そして距離をだんだんと詰め、彼の背後に回りこんで首を切った。
…が
「嘘でしょ?!」
すぐさまに再生され、何もなかったかのように傷が塞がった。
「ハハハ!イマノワタシハ『鬼』ノチヲトリコンデイルカラソウヤスヤストハシナンゾ!」
『鬼』…それは力は人間の100倍あり、どんな傷も再生して並大抵の人では塵紙のように扱われてしまう程の化け物だ。
(私は攻撃系呪文が使えない…もう残っているのがこの策しかないのは悔しいわね)
ルーゼはもう一本の血が入った瓶を取り出し、アイツのことを考えた。
(嫌だけど…やるしかないのよね…はぁ…なんで無理矢理アイツのことを好きにならないと行けないわけ?)

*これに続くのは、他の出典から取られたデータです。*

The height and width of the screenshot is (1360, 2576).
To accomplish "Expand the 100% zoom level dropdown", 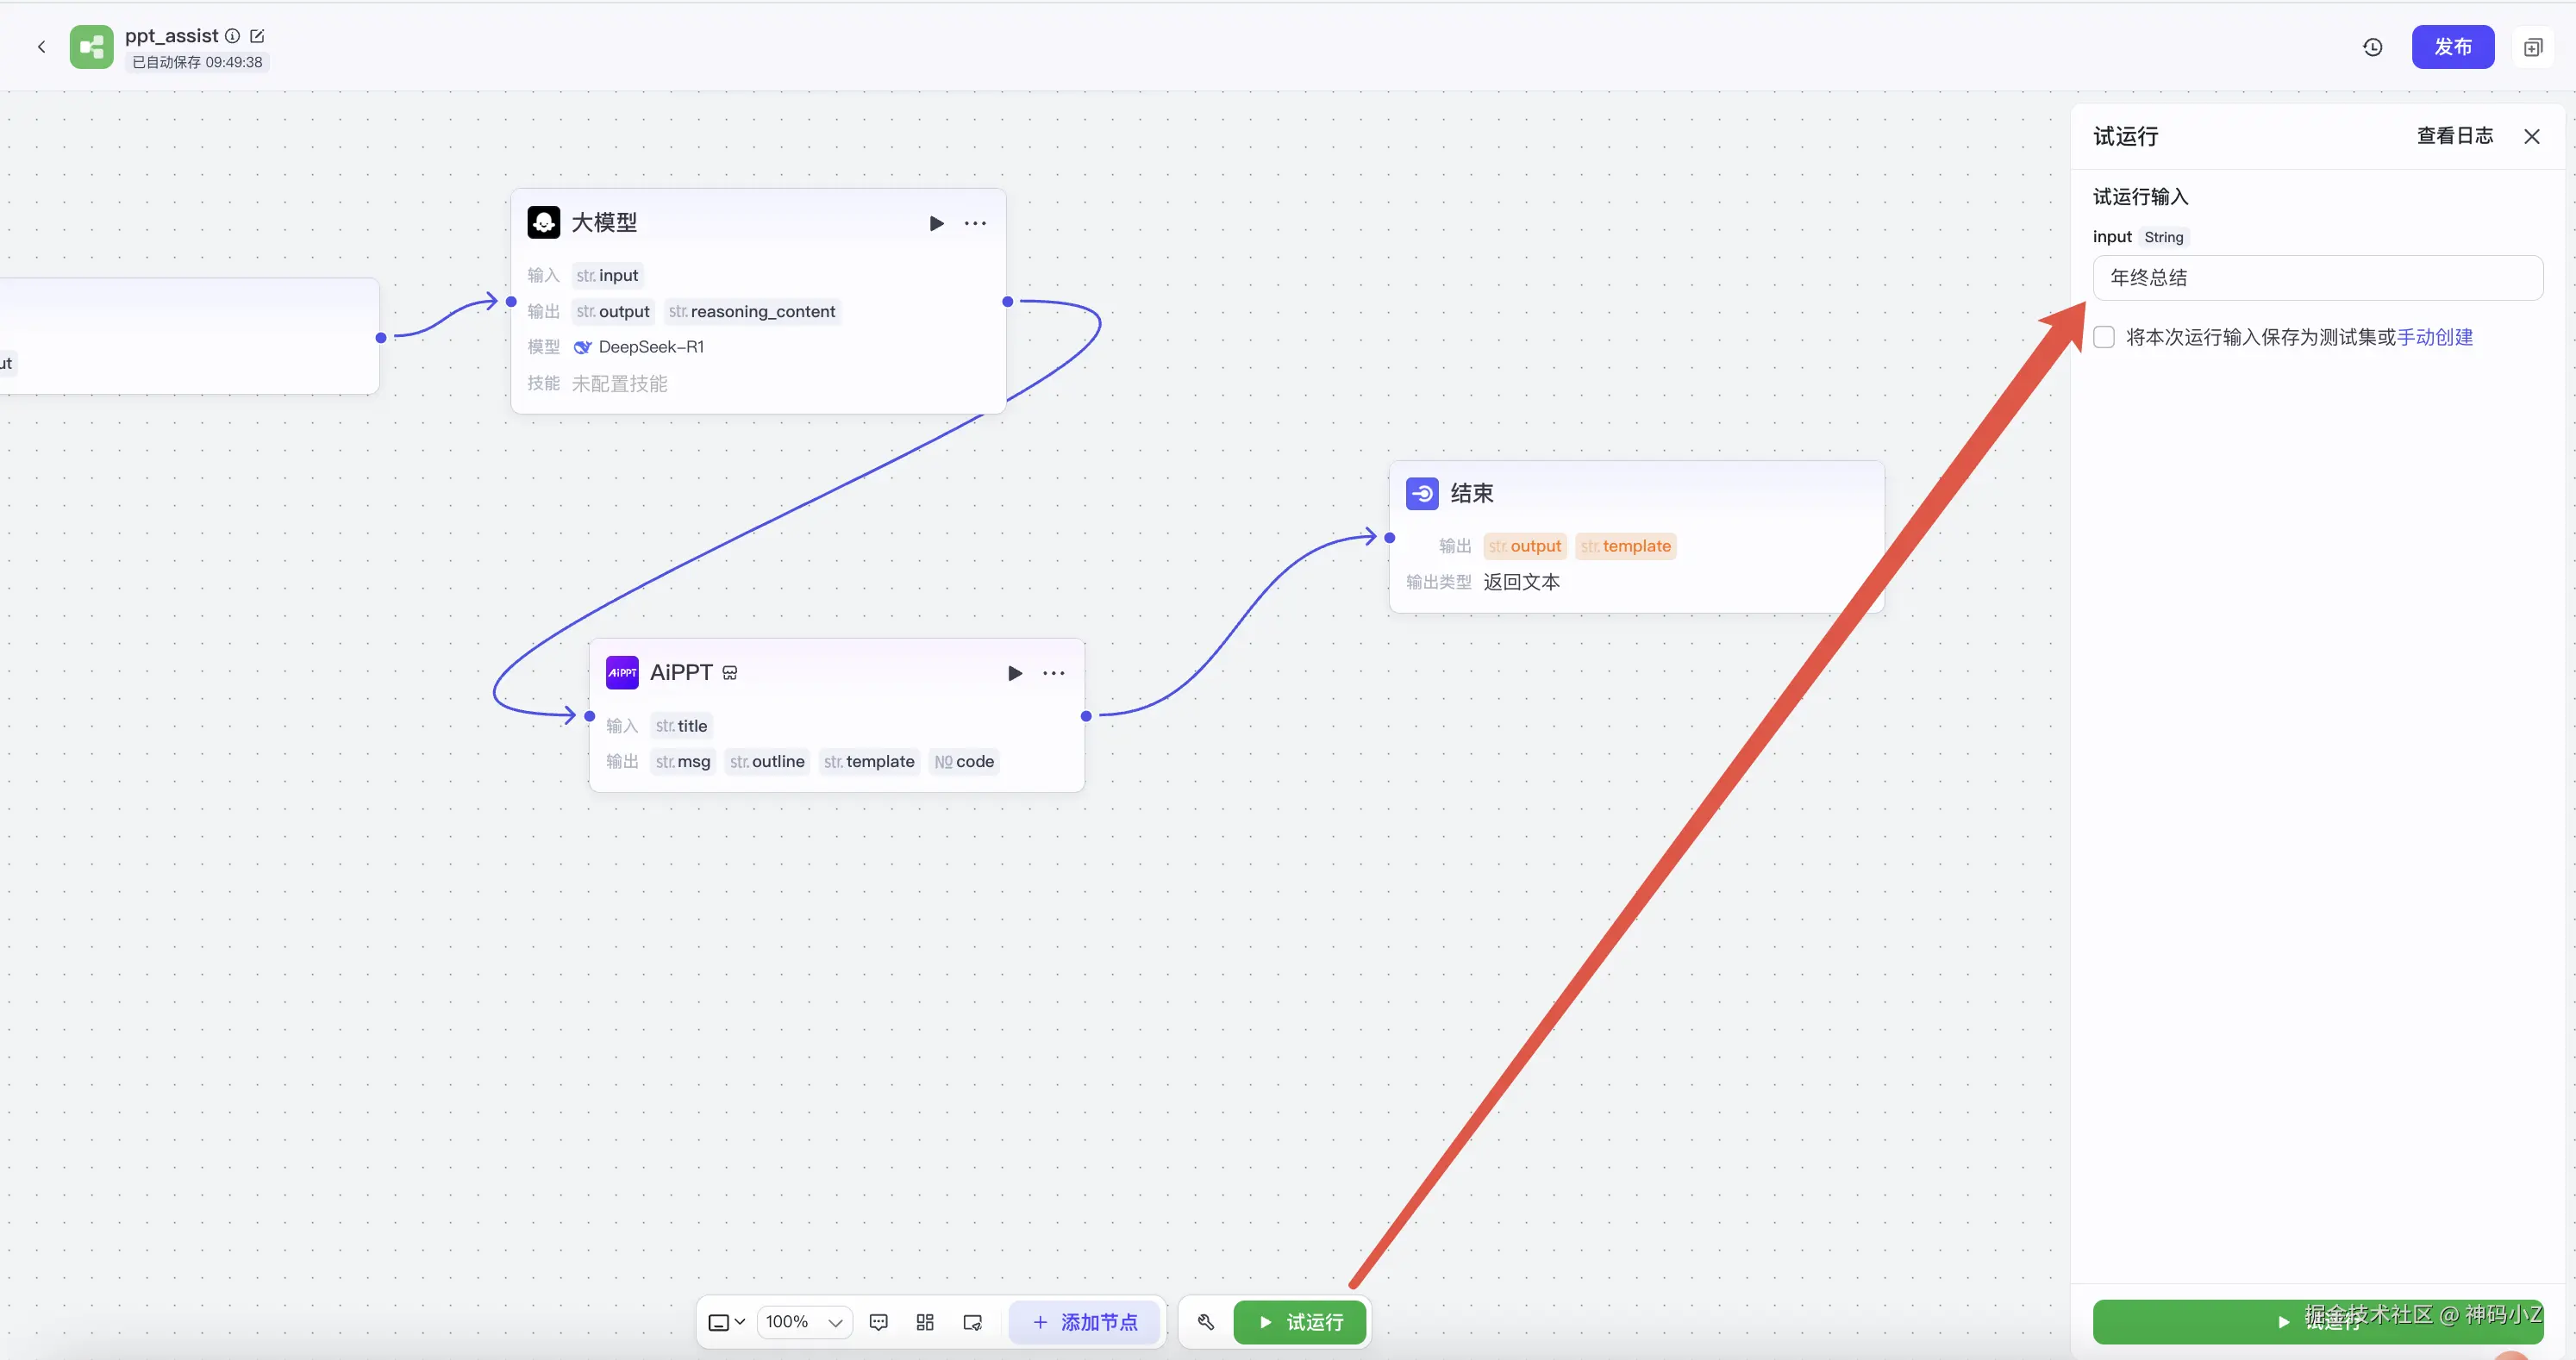I will (804, 1322).
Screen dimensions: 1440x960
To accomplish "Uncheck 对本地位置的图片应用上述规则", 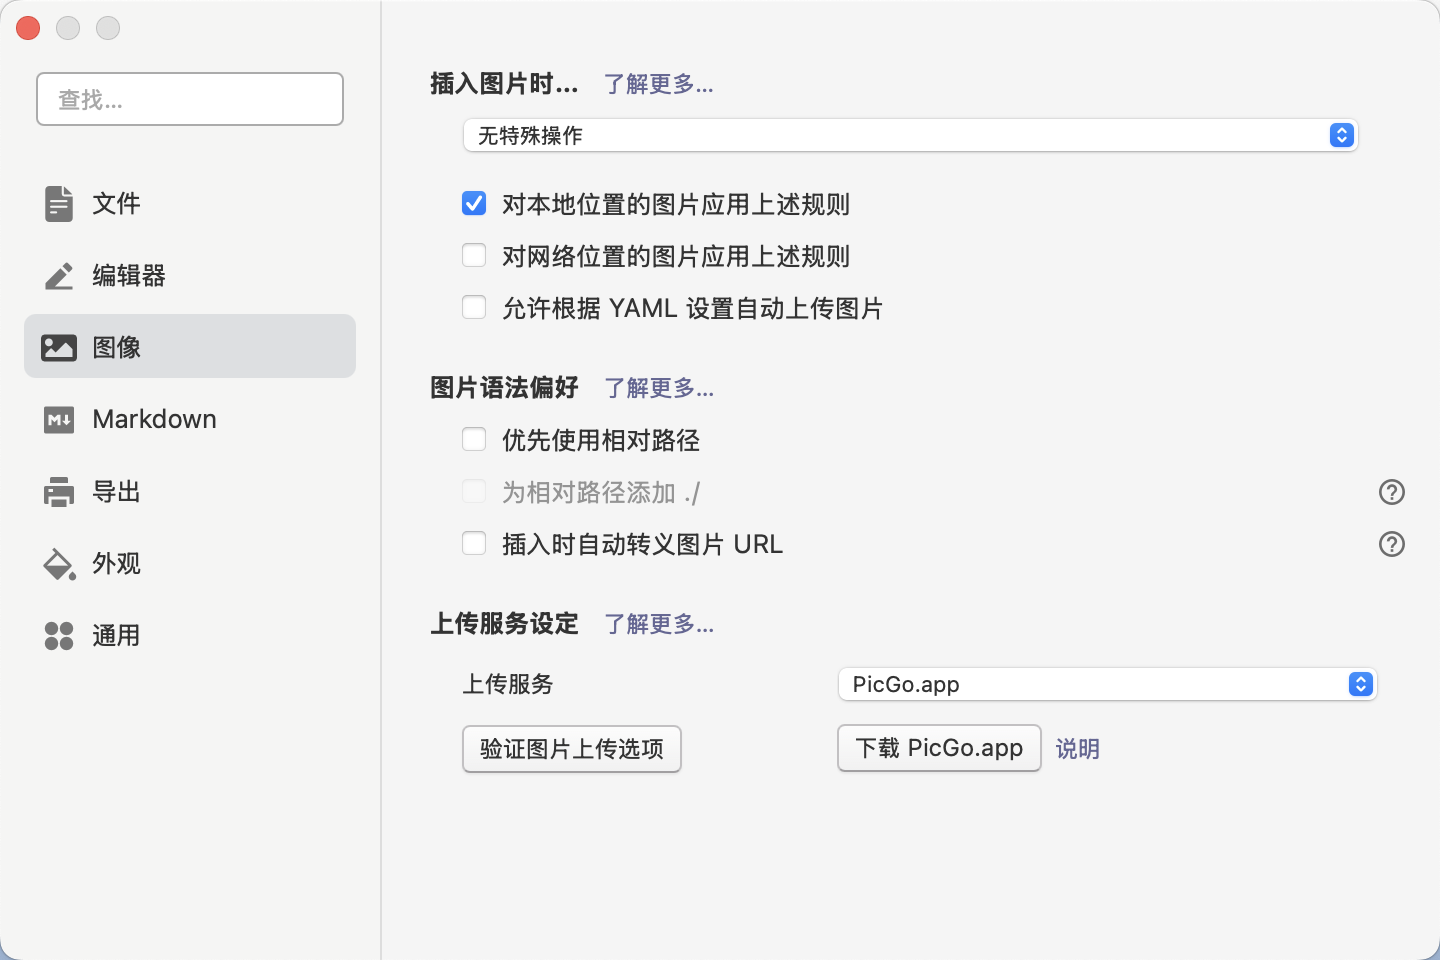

吸血鬼のもう一つの能力、それは好きな相手の血を吸うと普段の効果の10倍の効果を得れるのだ。今ルーゼが持っている瓶の血はアルトの血。これはアルトが無理矢理渡してきたもので「緊急事態になったら使え…まぁ多分無理だと思うけど」と言われたのである。
(アイツの好きなところなんて…なんて…)
ルーゼが思い出すのはアルトと一緒に寝た日、アルトがお弁当を持って来てくれた日…どれも全て内心恥ずかしかったものや嬉しかったものばかりだ。
「っ!ええい!認めるわよ!私は!アイツのことが!好きですよーだ!」
一気に飲み干すルーゼ。効果は一目瞭然で目は赤色に輝き、髪は真紅に染まり、魔力は綺麗に透き通っている。…頬が赤いのは気のせい…もしくは血の生と思いたい。
「一撃で終わらせる!」
「ヤッテミロコムスメ!」
そういうと二つの影は目には見えない早さですれ違い…大きい影の首が落ち…辺りは静寂に静まり返った。
ふとルーゼが上を見上げると満月が顔を出していた。
佇む彼女はまるで一輪の薔薇のように美しく、咲いていた。